Exercise details — Retype the entries exactly, keeping every line intact.

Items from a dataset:
—————

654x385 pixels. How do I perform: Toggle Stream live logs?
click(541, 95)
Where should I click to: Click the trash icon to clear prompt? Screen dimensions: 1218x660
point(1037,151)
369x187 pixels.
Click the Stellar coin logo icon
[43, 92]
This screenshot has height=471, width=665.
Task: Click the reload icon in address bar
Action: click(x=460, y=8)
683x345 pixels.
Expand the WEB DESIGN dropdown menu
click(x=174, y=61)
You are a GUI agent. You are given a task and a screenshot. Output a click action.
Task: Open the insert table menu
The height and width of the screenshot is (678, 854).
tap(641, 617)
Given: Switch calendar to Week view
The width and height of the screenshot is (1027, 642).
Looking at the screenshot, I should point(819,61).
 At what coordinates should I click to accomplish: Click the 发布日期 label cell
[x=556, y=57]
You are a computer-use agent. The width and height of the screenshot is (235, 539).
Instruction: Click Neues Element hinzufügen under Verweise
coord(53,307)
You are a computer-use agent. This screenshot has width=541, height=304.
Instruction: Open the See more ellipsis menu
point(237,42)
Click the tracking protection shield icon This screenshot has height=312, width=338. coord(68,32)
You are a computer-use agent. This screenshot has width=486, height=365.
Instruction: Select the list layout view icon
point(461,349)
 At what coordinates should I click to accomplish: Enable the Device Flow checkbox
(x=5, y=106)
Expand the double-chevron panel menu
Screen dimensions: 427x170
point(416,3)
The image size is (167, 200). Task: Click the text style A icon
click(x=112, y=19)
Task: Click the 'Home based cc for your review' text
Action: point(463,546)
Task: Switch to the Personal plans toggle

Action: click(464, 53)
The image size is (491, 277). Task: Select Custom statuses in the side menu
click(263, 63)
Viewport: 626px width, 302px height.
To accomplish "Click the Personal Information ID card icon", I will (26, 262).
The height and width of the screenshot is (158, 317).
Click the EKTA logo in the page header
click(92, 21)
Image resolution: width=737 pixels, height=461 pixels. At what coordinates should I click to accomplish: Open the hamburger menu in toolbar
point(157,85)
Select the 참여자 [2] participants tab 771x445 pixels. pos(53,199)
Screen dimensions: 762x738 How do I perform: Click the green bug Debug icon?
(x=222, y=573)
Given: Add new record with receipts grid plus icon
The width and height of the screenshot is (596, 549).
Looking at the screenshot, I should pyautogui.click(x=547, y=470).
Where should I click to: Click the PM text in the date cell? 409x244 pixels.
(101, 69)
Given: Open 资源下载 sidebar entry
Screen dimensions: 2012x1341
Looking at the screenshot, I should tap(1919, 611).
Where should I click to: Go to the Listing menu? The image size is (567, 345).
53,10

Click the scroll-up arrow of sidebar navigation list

—————

Your response —
654x385 pixels. How do I perform: Toggle Stream live logs?
click(541, 95)
Where should I click to: Click the trash icon to clear prompt? Screen dimensions: 1218x660
point(1037,151)
369x187 pixels.
Click the Stellar coin logo icon
[43, 92]
This screenshot has height=471, width=665.
Task: Click the reload icon in address bar
Action: click(x=460, y=8)
683x345 pixels.
Expand the WEB DESIGN dropdown menu
click(x=174, y=61)
You are a GUI agent. You are given a task and a screenshot. Output a click action.
Task: Open the insert table menu
The height and width of the screenshot is (678, 854).
tap(641, 617)
Given: Switch calendar to Week view
The width and height of the screenshot is (1027, 642).
Looking at the screenshot, I should point(819,61).
 At what coordinates should I click to accomplish: Click the 发布日期 label cell
[x=556, y=57]
You are a computer-use agent. The width and height of the screenshot is (235, 539).
Instruction: Click Neues Element hinzufügen under Verweise
coord(53,307)
You are a computer-use agent. This screenshot has width=541, height=304.
Instruction: Open the See more ellipsis menu
point(237,42)
Click the tracking protection shield icon This screenshot has height=312, width=338. coord(68,32)
You are a computer-use agent. This screenshot has width=486, height=365.
Instruction: Select the list layout view icon
point(461,349)
 At what coordinates should I click to accomplish: Enable the Device Flow checkbox
(x=5, y=106)
Expand the double-chevron panel menu
Screen dimensions: 427x170
point(416,3)
The image size is (167, 200). Task: Click the text style A icon
click(x=112, y=19)
Task: Click the 'Home based cc for your review' text
Action: point(463,546)
Task: Switch to the Personal plans toggle

Action: click(464, 53)
The image size is (491, 277). Task: Select Custom statuses in the side menu
click(263, 63)
Viewport: 626px width, 302px height.
To accomplish "Click the Personal Information ID card icon", I will (26, 262).
The height and width of the screenshot is (158, 317).
Click the EKTA logo in the page header
click(92, 21)
Image resolution: width=737 pixels, height=461 pixels. At what coordinates should I click to accomplish: Open the hamburger menu in toolbar
point(157,85)
Select the 참여자 [2] participants tab 771x445 pixels. pos(53,199)
Screen dimensions: 762x738 How do I perform: Click the green bug Debug icon?
(x=222, y=573)
Given: Add new record with receipts grid plus icon
The width and height of the screenshot is (596, 549).
Looking at the screenshot, I should pyautogui.click(x=547, y=470).
Where should I click to: Click the PM text in the date cell? 409x244 pixels.
(101, 69)
Given: Open 资源下载 sidebar entry
Screen dimensions: 2012x1341
Looking at the screenshot, I should tap(1919, 611).
Where should I click to: Go to the Listing menu? The image size is (567, 345).
53,10

Click the scroll-up arrow of sidebar navigation list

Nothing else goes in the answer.